Cuando cortamos la cebolla, se produce una rotura celular que permite a una enzima llamada ‘alinasa’ entrar en contacto con otro compuesto, produciendo entonces un gas que contiene azufre y que al entrar en contacto con un medio líquido se descompone dando lugar al ácido sulfúrico, ácido causante de que nuestros ojos reaccionen automáticamente con lágrimas como medida de protección. 

Son muchos los consejos que podemos leer en internet para que esto no ocurra, desde comer pan o mascar chicle mientras cortas la cebolla, utilizar gafas de bucear (demasiado excéntrico), morder una cerilla mientras (peligroso) o hasta encender una vela mientras tanto. 

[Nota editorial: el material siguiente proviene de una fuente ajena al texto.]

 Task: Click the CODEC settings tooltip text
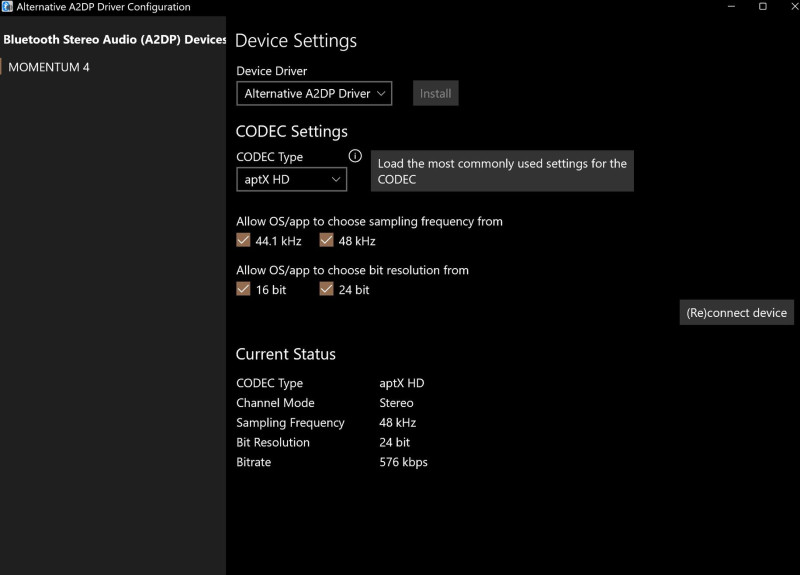(502, 171)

Sin embargo, lo más eficaz va a ser evitar la emisión de la enzima ‘alinasa’ que hemos mencionado anteriormente, por lo que no vas a tener que volver a preocuparte por ello ni dejar de consumir cebolla, ya que hoy, te traigo algunos consejos para que a partir de ahora cortar la cebolla no te suponga ningún ‘drama’:

Utiliza el cuchillo más afilado que tengas en casa. De esta forma, los cortes serán más precisos y romperás menos capas en cada corte, por lo que tendrás menos exposición al ácido que desprende.

Cuanta más técnica tengas con el cuchillo y más rápido lo utilices mejor, el tiempo de exposición será menor y tendrás menos riesgo de acabar entre lágrimas.

Otro truquito es ir lavando la cebolla en agua fría a medida que la vas cortando. De esta forma, al entrar en contacto con el agua, irá liberando la sustancia irritativa, impidiendo que toda vaya a nuestros ojos.

Congela (o enfría en la nevera durante un par de horitas) la cebolla antes de cortarla, así el frío ralentizará la reacción y el ácido tardará más en volatilizar, lo que reduce el tiempo de exposición.

Siempre que vayas a cocinar, hazlo en una postura cómoda, sin inclinarte mucho hacia el banco de la cocina, sobre todo cuando manipules la cebolla, así podrás estar más lejos de ella y del ácido que genere.

Espero que siguiendo estos tips no vuelvas a derramar ninguna lágrima más… por una cebolla.